Bu yazıda paylaşmak istediğim sadece bir tarif değil aslında. Güzel yurdumun tabii zenginlikleri, eşsiz manzaraları. Biraz çocukluğum, biraz annem…Pazara her gittiğimde yeni bir güzellik görüyorum. Zaten en çok bu güzellikleri görmek için gidiyorum. Her hafta değişen ürünlerle gözlerim bayram ediyor. Teyzeler beni görünce hep aynı şeyi söylüyor: “organik gızım bunla, organik”..:)

Organik hastası olduğumu nasıl fark ediyorlar acaba?

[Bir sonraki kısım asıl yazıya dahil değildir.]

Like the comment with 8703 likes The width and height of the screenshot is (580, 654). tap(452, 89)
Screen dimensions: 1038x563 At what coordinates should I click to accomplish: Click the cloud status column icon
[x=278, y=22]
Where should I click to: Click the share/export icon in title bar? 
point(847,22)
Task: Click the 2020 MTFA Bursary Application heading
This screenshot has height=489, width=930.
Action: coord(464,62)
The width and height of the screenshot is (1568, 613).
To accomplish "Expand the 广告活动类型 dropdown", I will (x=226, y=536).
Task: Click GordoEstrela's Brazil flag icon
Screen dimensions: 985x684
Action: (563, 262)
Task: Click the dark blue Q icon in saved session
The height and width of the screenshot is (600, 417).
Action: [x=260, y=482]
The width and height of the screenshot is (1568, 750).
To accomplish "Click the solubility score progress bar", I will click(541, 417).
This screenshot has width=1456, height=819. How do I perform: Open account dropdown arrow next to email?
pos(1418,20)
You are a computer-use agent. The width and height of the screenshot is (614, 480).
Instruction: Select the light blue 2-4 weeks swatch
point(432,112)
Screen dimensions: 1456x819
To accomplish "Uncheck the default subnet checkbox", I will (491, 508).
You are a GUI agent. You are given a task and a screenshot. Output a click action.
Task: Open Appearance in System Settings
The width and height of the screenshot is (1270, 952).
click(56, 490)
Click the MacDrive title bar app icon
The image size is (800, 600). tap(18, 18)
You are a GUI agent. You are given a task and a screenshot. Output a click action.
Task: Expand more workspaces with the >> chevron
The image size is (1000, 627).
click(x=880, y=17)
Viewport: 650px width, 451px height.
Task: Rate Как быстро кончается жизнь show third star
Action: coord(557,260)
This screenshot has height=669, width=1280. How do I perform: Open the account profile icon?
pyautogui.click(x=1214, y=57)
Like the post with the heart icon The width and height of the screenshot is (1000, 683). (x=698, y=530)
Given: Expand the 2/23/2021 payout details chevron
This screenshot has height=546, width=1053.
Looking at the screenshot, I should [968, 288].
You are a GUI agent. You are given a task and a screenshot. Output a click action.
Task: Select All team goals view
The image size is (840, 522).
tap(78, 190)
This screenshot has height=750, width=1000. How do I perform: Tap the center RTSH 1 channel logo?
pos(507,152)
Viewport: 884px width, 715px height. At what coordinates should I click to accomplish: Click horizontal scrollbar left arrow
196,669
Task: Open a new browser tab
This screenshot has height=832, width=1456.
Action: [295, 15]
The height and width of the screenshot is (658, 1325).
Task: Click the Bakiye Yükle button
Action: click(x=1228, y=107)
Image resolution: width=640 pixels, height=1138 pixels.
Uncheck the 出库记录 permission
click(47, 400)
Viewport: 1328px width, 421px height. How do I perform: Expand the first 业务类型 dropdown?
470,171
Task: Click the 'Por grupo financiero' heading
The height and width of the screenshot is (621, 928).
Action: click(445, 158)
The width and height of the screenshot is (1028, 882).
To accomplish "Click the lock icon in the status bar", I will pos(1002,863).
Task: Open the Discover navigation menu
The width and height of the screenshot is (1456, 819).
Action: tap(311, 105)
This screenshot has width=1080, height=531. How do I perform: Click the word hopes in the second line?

Bir kaç haftadır pazarda çeşit çeşit mantar vardı. Çimen mantarı, çıntar, beyaz çıntar… Özenle toplamışlar. Mis gibi toprak kokuyor, çam kokuyor. Hele geçen hafta sanki gözümü attığım her yerde mantar vardı. Kilosu 2.5 tl. ye kadar inmişti.

Bunlar çıntar. Çocukken çamların dibinden toplardık. Çocukluk arkadaşım Hacer ve ben… Ayağımızda naylon ayakkabı. Bacağımızda lastikli şalvar. Moda kimin umurunda? Ne keyifli olurdu çıntarları bulduğumuz an. Üç, beş… kaç tane bulursak artık, götürürdük annemize. Annem bir güzel yıkar yumurtalı kavururdu. İmkanı yok bulamam artık o tadı. Çocuk ellerimin değdiği çıntarlar lazım bana, birde anne eli değmeli, çıntara, yumurtaya… “Hadi güzel kızım ye, bak çok zayıfsın,  yemezsen büyüyemezsin ki” demesi lazım…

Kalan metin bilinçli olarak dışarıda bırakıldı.